Thursday, January 26, 2012

A Little Pride Goes a Long Way

As a parent, I am forever expressing pride in my children: to them, to my parents, to my coworkers, to anyone who stands still long enough to hear stories of their unmatched brilliance. What I do not do often, and should, is express pride in my husband.

The marital relationship does not necessarily lend itself to the constant stream of glowing acknowledgements that are omnipresent in the child-parent conversation. I praise my kids for assembling puzzles, clearing dinner dishes, and holding a bottle independently, and I feel a surge of pride every time they do these things. I think it would border on patronizing if I praised Chef Matt every time he used his fork at the dinner table.

But even though I do not feel a burst of pride for his every minor accomplishment, I think it is important that he knows I am proud of him, too. All of us need to know that our lives and work are appreciated, and that we give someone cause to boast a little to someone else.

This week, Matt cooked a spread of appetizers for an event at my work. It was small, perhaps 30 people, and held in a museum classroom with little pomp or circumstance. But as he always does when food is involved, he delivered, with care and class and creativity.

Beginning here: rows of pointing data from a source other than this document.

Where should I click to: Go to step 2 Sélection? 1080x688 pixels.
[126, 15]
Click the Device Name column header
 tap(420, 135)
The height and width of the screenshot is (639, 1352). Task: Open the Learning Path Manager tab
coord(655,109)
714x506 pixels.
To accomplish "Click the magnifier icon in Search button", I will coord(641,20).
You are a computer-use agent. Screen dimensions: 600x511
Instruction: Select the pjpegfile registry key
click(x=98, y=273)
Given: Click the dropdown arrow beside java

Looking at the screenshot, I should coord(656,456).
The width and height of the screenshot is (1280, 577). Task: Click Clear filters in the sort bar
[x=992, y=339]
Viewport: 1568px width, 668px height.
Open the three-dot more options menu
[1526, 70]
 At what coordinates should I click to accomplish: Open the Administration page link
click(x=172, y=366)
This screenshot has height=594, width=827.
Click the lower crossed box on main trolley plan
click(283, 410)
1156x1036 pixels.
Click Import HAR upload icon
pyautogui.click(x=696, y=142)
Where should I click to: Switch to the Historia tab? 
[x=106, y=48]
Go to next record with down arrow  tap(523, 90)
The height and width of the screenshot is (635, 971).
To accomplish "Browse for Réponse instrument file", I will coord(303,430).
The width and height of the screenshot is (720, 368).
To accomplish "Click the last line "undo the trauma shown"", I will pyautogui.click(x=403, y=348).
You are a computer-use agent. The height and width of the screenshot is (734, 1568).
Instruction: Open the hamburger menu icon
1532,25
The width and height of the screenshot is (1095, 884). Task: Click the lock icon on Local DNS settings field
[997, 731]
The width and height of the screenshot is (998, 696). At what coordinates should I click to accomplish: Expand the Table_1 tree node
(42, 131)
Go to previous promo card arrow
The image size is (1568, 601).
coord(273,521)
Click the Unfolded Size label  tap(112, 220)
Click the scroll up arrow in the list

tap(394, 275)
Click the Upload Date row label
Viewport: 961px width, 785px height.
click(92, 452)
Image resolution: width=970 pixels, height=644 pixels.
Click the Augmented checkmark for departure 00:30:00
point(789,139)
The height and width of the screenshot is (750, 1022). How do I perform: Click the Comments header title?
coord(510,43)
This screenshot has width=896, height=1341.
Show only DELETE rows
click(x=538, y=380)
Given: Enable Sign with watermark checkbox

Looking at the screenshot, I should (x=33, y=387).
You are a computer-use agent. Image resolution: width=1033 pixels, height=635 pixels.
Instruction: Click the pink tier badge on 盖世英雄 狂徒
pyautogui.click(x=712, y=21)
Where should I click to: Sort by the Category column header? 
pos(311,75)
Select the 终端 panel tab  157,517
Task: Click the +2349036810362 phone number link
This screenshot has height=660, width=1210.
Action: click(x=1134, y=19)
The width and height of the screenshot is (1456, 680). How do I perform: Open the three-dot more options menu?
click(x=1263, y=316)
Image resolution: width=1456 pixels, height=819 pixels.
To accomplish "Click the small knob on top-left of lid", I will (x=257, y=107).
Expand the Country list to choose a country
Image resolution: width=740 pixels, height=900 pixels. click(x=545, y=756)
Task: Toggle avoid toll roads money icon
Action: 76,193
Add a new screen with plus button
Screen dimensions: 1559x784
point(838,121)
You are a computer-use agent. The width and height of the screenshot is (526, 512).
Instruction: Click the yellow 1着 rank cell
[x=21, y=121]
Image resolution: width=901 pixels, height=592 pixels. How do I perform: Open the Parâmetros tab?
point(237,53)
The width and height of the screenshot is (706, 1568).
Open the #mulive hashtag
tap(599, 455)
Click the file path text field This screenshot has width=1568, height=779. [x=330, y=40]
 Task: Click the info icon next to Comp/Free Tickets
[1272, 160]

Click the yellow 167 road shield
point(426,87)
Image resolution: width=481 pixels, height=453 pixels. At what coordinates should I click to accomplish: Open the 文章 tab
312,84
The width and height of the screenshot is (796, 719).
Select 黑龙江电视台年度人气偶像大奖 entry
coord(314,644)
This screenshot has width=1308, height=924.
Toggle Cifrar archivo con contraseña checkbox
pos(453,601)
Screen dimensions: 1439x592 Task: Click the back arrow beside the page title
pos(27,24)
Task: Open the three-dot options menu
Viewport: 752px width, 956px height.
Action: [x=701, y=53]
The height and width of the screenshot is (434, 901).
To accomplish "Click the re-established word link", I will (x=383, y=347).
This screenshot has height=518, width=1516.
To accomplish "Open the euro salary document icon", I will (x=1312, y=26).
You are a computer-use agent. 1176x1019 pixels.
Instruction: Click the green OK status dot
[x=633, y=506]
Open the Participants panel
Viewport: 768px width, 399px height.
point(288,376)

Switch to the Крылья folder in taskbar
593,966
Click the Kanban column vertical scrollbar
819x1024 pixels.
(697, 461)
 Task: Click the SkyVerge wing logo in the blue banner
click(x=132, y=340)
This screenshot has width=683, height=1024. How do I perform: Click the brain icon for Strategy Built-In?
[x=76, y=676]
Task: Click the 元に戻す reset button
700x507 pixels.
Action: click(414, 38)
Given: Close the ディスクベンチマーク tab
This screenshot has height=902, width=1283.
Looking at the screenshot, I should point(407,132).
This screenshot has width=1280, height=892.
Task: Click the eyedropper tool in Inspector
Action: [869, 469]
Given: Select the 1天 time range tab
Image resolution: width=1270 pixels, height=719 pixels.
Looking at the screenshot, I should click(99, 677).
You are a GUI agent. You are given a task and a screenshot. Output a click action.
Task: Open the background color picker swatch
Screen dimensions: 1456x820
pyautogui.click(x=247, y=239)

He arranged brie and manchego alongside blueberries and golden raisins. He seared and chilled strips of filet, and sandwiched them between crostinis and horseradish cream. He spread spicy cream cheese over homemade crackers, and topped them with roasted peppers and thinly sliced apples.

It was a beautiful spread. He worked with such precision, and projected such professionalism in his chef's whites.

And I was very proud. I could see my colleagues and their guests enjoying and exclaiming and going back for more, and I wanted to walk around to everyone, tap them on the shoulders, and say, "Isn't that delicious? My husband made it."

I am gushing a little here, but honestly, when was the last time someone told you that they were really proud of you? We do not hear it as often as we might have as children, when we were formulating skills and self-esteem. I argue that we need it just as much as adults, that it validates our hard work, which often goes unnoticed, and gives our self-worth a boost.

I charge you all, then, to express pride more often to the people you love who are not your kids. It will make their day. I will start it off: Honey, I am proud of you. You make awesome food.